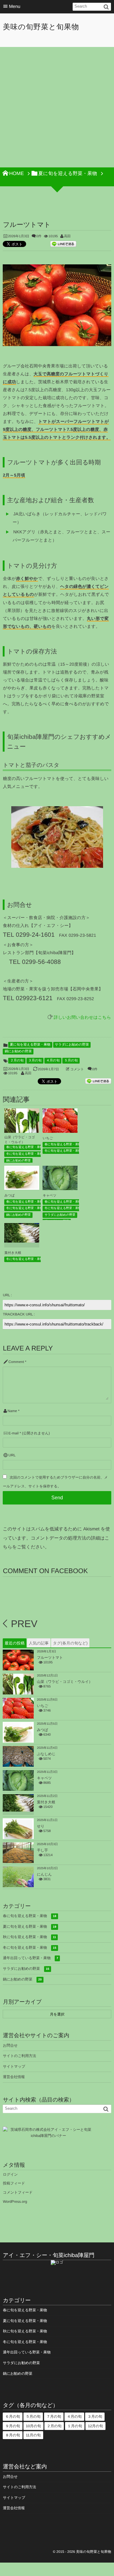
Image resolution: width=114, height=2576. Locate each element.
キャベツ (49, 1195)
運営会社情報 (14, 2077)
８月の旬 (12, 2435)
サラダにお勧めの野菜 (72, 1044)
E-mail (14, 1433)
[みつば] (21, 1186)
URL (12, 1455)
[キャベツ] (60, 1188)
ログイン (10, 2174)
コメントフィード (18, 2192)
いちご (48, 1138)
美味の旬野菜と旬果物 (41, 27)
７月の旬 (54, 2416)
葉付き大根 (12, 1253)
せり (40, 1826)
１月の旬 (74, 2426)
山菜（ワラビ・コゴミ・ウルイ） (64, 1682)
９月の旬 (12, 2426)
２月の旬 (16, 1060)
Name (12, 1411)
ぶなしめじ (46, 1754)
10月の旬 (33, 2426)
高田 (67, 236)
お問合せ (10, 2045)
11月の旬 (33, 2435)
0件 (38, 236)
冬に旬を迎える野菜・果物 (24, 1154)
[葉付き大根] (21, 1239)
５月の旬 (71, 1060)
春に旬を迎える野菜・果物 (24, 1147)
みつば (9, 1195)
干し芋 (42, 1850)
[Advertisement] (57, 107)
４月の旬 (53, 1060)
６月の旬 (12, 2416)
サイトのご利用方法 (19, 2056)
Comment (16, 1362)
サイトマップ (14, 2066)
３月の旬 (35, 1060)
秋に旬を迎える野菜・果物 (29, 1937)
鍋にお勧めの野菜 (18, 1051)
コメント (77, 1069)
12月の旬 (95, 2426)
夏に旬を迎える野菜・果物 (30, 1044)
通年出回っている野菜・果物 (30, 1958)
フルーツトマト (50, 1657)
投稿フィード (14, 2183)
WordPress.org (15, 2201)
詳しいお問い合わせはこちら (82, 1017)
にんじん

•••

Only the lines from the start of the material through the line containing "冬に旬を迎える野菜・果物 (24, 1154)" should be transcribed. Pictures stay out.

Image resolution: width=114, height=2576. Locate each element.
キャベツ (49, 1195)
運営会社情報 (14, 2077)
８月の旬 (12, 2435)
サラダにお勧めの野菜 (72, 1044)
E-mail (14, 1433)
[みつば] (21, 1186)
URL (12, 1455)
[キャベツ] (60, 1188)
ログイン (10, 2174)
コメントフィード (18, 2192)
いちご (48, 1138)
美味の旬野菜と旬果物 (41, 27)
７月の旬 (54, 2416)
葉付き大根 (12, 1253)
せり (40, 1826)
１月の旬 (74, 2426)
山菜（ワラビ・コゴミ・ウルイ） (64, 1682)
９月の旬 (12, 2426)
２月の旬 (16, 1060)
Name (12, 1411)
ぶなしめじ (46, 1754)
10月の旬 (33, 2426)
高田 (67, 236)
お問合せ (10, 2045)
11月の旬 (33, 2435)
0件 (38, 236)
冬に旬を迎える野菜・果物 (24, 1154)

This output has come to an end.